Target position records

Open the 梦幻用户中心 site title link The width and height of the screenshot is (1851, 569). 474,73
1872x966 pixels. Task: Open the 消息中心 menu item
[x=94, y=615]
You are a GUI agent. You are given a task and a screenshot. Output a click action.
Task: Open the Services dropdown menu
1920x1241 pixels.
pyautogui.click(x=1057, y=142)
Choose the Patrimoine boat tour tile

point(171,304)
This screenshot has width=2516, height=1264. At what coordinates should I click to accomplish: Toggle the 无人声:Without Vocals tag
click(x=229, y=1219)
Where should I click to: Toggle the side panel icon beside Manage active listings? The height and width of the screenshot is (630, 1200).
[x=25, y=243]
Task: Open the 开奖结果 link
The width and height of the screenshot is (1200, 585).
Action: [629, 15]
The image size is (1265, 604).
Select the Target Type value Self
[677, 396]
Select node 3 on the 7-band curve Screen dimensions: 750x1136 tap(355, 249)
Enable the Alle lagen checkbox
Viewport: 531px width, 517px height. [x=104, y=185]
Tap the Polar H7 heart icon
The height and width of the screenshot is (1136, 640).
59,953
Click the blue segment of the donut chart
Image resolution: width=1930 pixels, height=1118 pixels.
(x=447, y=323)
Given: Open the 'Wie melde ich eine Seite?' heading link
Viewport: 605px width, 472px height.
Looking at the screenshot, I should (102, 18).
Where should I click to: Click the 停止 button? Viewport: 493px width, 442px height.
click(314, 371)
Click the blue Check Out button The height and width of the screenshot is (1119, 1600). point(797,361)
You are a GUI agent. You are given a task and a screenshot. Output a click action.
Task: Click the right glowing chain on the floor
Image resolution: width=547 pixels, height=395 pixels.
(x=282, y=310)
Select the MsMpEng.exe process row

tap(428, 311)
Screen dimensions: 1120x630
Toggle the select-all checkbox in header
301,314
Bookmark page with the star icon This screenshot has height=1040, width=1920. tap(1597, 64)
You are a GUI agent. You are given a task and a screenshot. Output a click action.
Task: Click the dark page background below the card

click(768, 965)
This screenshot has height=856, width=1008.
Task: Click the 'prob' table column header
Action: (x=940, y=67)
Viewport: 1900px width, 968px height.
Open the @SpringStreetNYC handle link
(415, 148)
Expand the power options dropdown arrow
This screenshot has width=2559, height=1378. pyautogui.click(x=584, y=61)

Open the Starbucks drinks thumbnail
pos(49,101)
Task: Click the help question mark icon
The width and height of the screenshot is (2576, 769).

▸ **Given request**
Quote the entries from the line with "Given: Open the" to the line with "tap(428, 311)", keeping every character as it is.

▸ **Exercise answer**
Given: Open the 'Wie melde ich eine Seite?' heading link
Viewport: 605px width, 472px height.
Looking at the screenshot, I should (102, 18).
Where should I click to: Click the 停止 button? Viewport: 493px width, 442px height.
click(314, 371)
Click the blue Check Out button The height and width of the screenshot is (1119, 1600). point(797,361)
You are a GUI agent. You are given a task and a screenshot. Output a click action.
Task: Click the right glowing chain on the floor
Image resolution: width=547 pixels, height=395 pixels.
(x=282, y=310)
Select the MsMpEng.exe process row

tap(428, 311)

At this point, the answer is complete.